**TASK DIRECTIONS**
Copy each entry below exactly as it appears.
--- SUPPLIED ENTRIES Enclosed Below ---
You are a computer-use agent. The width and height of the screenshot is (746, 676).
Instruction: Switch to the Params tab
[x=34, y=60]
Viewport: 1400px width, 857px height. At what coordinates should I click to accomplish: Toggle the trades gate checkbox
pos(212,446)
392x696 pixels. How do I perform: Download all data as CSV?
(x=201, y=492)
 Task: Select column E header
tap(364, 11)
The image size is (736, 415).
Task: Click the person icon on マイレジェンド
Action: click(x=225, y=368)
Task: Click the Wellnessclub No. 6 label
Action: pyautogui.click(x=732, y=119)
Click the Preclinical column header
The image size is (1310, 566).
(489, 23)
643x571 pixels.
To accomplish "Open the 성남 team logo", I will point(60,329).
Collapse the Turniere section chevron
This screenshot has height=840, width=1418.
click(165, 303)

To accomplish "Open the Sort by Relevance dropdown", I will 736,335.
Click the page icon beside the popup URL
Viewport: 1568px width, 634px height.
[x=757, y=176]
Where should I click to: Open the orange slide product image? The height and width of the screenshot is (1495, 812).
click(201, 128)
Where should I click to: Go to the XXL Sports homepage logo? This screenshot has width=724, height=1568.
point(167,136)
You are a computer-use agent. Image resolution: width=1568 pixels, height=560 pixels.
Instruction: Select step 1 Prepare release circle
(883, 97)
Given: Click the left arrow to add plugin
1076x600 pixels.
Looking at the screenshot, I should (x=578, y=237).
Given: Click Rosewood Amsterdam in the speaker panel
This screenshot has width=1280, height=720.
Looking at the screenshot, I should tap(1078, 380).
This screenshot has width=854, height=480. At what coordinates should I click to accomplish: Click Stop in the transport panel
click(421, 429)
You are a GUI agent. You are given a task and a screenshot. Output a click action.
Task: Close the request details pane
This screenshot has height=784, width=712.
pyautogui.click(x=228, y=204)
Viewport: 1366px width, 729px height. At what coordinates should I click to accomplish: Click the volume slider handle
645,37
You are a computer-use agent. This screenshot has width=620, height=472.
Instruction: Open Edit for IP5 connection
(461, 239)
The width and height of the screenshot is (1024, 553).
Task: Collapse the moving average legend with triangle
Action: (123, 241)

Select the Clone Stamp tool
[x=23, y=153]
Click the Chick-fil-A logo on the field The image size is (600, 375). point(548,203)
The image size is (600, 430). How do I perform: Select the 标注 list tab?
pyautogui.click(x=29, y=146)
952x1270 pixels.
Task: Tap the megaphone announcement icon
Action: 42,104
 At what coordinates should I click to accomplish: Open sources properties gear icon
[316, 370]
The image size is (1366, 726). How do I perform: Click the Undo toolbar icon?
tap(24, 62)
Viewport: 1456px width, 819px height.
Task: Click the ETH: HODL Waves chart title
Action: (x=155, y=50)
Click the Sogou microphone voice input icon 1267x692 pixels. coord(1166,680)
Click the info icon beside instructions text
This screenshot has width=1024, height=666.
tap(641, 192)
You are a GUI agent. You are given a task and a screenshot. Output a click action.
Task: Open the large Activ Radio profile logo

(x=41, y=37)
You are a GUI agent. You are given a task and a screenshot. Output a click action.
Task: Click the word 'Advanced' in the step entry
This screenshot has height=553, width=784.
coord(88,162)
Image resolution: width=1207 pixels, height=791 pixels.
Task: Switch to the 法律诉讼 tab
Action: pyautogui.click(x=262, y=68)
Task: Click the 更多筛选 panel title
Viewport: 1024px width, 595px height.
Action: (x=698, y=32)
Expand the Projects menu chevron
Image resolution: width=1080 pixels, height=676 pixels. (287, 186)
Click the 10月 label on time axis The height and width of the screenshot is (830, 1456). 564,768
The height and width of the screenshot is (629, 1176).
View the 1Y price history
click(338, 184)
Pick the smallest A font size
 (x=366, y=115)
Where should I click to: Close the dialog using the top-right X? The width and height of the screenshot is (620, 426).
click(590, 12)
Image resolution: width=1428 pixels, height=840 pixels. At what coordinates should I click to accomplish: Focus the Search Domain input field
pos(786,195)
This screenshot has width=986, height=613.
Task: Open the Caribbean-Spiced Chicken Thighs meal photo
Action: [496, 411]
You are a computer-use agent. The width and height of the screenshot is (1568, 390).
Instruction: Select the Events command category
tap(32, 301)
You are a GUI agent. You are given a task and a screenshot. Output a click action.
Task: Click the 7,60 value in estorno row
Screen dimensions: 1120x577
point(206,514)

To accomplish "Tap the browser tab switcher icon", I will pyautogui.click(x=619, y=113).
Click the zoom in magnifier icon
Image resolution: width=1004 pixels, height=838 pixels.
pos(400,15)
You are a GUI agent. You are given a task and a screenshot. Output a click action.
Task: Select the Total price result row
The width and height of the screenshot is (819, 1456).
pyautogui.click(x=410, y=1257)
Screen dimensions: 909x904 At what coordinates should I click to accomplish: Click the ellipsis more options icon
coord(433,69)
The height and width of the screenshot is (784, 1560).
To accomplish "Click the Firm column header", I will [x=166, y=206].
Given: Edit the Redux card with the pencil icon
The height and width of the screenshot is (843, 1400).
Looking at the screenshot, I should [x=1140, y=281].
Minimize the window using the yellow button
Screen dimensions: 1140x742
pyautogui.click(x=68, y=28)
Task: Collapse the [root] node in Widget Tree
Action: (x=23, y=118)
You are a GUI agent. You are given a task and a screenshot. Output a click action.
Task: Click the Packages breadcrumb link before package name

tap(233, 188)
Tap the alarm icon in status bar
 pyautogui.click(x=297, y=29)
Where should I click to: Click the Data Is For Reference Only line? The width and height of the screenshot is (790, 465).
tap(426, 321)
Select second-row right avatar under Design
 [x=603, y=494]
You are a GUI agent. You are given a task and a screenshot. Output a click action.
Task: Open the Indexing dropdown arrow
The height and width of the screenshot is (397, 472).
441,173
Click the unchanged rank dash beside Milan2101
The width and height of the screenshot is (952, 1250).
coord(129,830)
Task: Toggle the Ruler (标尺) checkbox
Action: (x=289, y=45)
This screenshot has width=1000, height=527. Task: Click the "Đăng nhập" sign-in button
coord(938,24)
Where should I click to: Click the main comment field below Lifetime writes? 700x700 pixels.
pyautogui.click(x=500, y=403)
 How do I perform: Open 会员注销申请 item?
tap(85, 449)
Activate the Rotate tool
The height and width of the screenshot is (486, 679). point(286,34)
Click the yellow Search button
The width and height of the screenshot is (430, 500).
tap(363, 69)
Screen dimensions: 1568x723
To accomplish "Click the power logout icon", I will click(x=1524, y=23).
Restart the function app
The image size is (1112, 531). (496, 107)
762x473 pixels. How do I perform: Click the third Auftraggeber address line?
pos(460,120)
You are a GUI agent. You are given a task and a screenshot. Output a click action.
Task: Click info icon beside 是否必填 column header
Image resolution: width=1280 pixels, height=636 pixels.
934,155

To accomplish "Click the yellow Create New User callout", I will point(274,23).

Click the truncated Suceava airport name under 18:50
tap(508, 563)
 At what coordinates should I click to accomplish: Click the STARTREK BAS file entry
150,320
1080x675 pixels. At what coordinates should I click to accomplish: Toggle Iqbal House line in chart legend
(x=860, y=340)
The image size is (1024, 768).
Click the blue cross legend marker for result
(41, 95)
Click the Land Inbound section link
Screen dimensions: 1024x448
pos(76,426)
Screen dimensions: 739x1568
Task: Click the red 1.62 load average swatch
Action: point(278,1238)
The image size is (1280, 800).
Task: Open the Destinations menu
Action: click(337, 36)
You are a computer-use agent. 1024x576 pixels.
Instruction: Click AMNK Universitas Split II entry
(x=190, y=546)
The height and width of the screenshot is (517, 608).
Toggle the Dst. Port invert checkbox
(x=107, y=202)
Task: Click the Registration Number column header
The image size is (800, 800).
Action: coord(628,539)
--- End of Enclosed SUPPLIED ENTRIES ---
**SOLUTION**
You are a computer-use agent. The width and height of the screenshot is (746, 676).
Instruction: Switch to the Params tab
[x=34, y=60]
Viewport: 1400px width, 857px height. At what coordinates should I click to accomplish: Toggle the trades gate checkbox
pos(212,446)
392x696 pixels. How do I perform: Download all data as CSV?
(x=201, y=492)
 Task: Select column E header
tap(364, 11)
The image size is (736, 415).
Task: Click the person icon on マイレジェンド
Action: click(x=225, y=368)
Task: Click the Wellnessclub No. 6 label
Action: pyautogui.click(x=732, y=119)
Click the Preclinical column header
The image size is (1310, 566).
(489, 23)
643x571 pixels.
To accomplish "Open the 성남 team logo", I will point(60,329).
Collapse the Turniere section chevron
This screenshot has height=840, width=1418.
click(165, 303)

To accomplish "Open the Sort by Relevance dropdown", I will 736,335.
Click the page icon beside the popup URL
Viewport: 1568px width, 634px height.
[x=757, y=176]
Where should I click to: Open the orange slide product image? The height and width of the screenshot is (1495, 812).
click(201, 128)
Where should I click to: Go to the XXL Sports homepage logo? This screenshot has width=724, height=1568.
point(167,136)
You are a computer-use agent. Image resolution: width=1568 pixels, height=560 pixels.
Instruction: Select step 1 Prepare release circle
(883, 97)
Given: Click the left arrow to add plugin
1076x600 pixels.
Looking at the screenshot, I should (x=578, y=237).
Given: Click Rosewood Amsterdam in the speaker panel
This screenshot has width=1280, height=720.
Looking at the screenshot, I should tap(1078, 380).
This screenshot has width=854, height=480. At what coordinates should I click to accomplish: Click Stop in the transport panel
click(421, 429)
You are a GUI agent. You are given a task and a screenshot. Output a click action.
Task: Close the request details pane
This screenshot has height=784, width=712.
pyautogui.click(x=228, y=204)
Viewport: 1366px width, 729px height. At what coordinates should I click to accomplish: Click the volume slider handle
645,37
You are a computer-use agent. This screenshot has width=620, height=472.
Instruction: Open Edit for IP5 connection
(461, 239)
The width and height of the screenshot is (1024, 553).
Task: Collapse the moving average legend with triangle
Action: (123, 241)

Select the Clone Stamp tool
[x=23, y=153]
Click the Chick-fil-A logo on the field The image size is (600, 375). point(548,203)
The image size is (600, 430). How do I perform: Select the 标注 list tab?
pyautogui.click(x=29, y=146)
952x1270 pixels.
Task: Tap the megaphone announcement icon
Action: 42,104
 At what coordinates should I click to accomplish: Open sources properties gear icon
[316, 370]
The image size is (1366, 726). How do I perform: Click the Undo toolbar icon?
tap(24, 62)
Viewport: 1456px width, 819px height.
Task: Click the ETH: HODL Waves chart title
Action: (x=155, y=50)
Click the Sogou microphone voice input icon 1267x692 pixels. coord(1166,680)
Click the info icon beside instructions text
This screenshot has width=1024, height=666.
tap(641, 192)
You are a GUI agent. You are given a task and a screenshot. Output a click action.
Task: Open the large Activ Radio profile logo

(x=41, y=37)
You are a GUI agent. You are given a task and a screenshot. Output a click action.
Task: Click the word 'Advanced' in the step entry
This screenshot has height=553, width=784.
coord(88,162)
Image resolution: width=1207 pixels, height=791 pixels.
Task: Switch to the 法律诉讼 tab
Action: pyautogui.click(x=262, y=68)
Task: Click the 更多筛选 panel title
Viewport: 1024px width, 595px height.
Action: (x=698, y=32)
Expand the Projects menu chevron
Image resolution: width=1080 pixels, height=676 pixels. (287, 186)
Click the 10月 label on time axis The height and width of the screenshot is (830, 1456). 564,768
The height and width of the screenshot is (629, 1176).
View the 1Y price history
click(338, 184)
Pick the smallest A font size
 (x=366, y=115)
Where should I click to: Close the dialog using the top-right X? The width and height of the screenshot is (620, 426).
click(590, 12)
Image resolution: width=1428 pixels, height=840 pixels. At what coordinates should I click to accomplish: Focus the Search Domain input field
pos(786,195)
This screenshot has width=986, height=613.
Task: Open the Caribbean-Spiced Chicken Thighs meal photo
Action: [496, 411]
You are a computer-use agent. The width and height of the screenshot is (1568, 390).
Instruction: Select the Events command category
tap(32, 301)
You are a GUI agent. You are given a task and a screenshot. Output a click action.
Task: Click the 7,60 value in estorno row
Screen dimensions: 1120x577
point(206,514)

To accomplish "Tap the browser tab switcher icon", I will pyautogui.click(x=619, y=113).
Click the zoom in magnifier icon
Image resolution: width=1004 pixels, height=838 pixels.
pos(400,15)
You are a GUI agent. You are given a task and a screenshot. Output a click action.
Task: Select the Total price result row
The width and height of the screenshot is (819, 1456).
pyautogui.click(x=410, y=1257)
Screen dimensions: 909x904 At what coordinates should I click to accomplish: Click the ellipsis more options icon
coord(433,69)
The height and width of the screenshot is (784, 1560).
To accomplish "Click the Firm column header", I will [x=166, y=206].
Given: Edit the Redux card with the pencil icon
The height and width of the screenshot is (843, 1400).
Looking at the screenshot, I should [x=1140, y=281].
Minimize the window using the yellow button
Screen dimensions: 1140x742
pyautogui.click(x=68, y=28)
Task: Collapse the [root] node in Widget Tree
Action: (x=23, y=118)
You are a GUI agent. You are given a task and a screenshot. Output a click action.
Task: Click the Packages breadcrumb link before package name

tap(233, 188)
Tap the alarm icon in status bar
 pyautogui.click(x=297, y=29)
Where should I click to: Click the Data Is For Reference Only line? The width and height of the screenshot is (790, 465).
tap(426, 321)
Select second-row right avatar under Design
 [x=603, y=494]
You are a GUI agent. You are given a task and a screenshot. Output a click action.
Task: Open the Indexing dropdown arrow
The height and width of the screenshot is (397, 472).
441,173
Click the unchanged rank dash beside Milan2101
The width and height of the screenshot is (952, 1250).
coord(129,830)
Task: Toggle the Ruler (标尺) checkbox
Action: (x=289, y=45)
This screenshot has width=1000, height=527. Task: Click the "Đăng nhập" sign-in button
coord(938,24)
Where should I click to: Click the main comment field below Lifetime writes? 700x700 pixels.
pyautogui.click(x=500, y=403)
 How do I perform: Open 会员注销申请 item?
tap(85, 449)
Activate the Rotate tool
The height and width of the screenshot is (486, 679). point(286,34)
Click the yellow Search button
The width and height of the screenshot is (430, 500).
tap(363, 69)
Screen dimensions: 1568x723
To accomplish "Click the power logout icon", I will click(x=1524, y=23).
Restart the function app
The image size is (1112, 531). (496, 107)
762x473 pixels. How do I perform: Click the third Auftraggeber address line?
pos(460,120)
You are a GUI agent. You are given a task and a screenshot. Output a click action.
Task: Click info icon beside 是否必填 column header
Image resolution: width=1280 pixels, height=636 pixels.
934,155

To accomplish "Click the yellow Create New User callout", I will point(274,23).

Click the truncated Suceava airport name under 18:50
tap(508, 563)
 At what coordinates should I click to accomplish: Click the STARTREK BAS file entry
150,320
1080x675 pixels. At what coordinates should I click to accomplish: Toggle Iqbal House line in chart legend
(x=860, y=340)
The image size is (1024, 768).
Click the blue cross legend marker for result
(41, 95)
Click the Land Inbound section link
Screen dimensions: 1024x448
pos(76,426)
Screen dimensions: 739x1568
Task: Click the red 1.62 load average swatch
Action: point(278,1238)
The image size is (1280, 800).
Task: Open the Destinations menu
Action: click(337, 36)
You are a computer-use agent. 1024x576 pixels.
Instruction: Click AMNK Universitas Split II entry
(x=190, y=546)
The height and width of the screenshot is (517, 608).
Toggle the Dst. Port invert checkbox
(x=107, y=202)
Task: Click the Registration Number column header
The image size is (800, 800).
Action: coord(628,539)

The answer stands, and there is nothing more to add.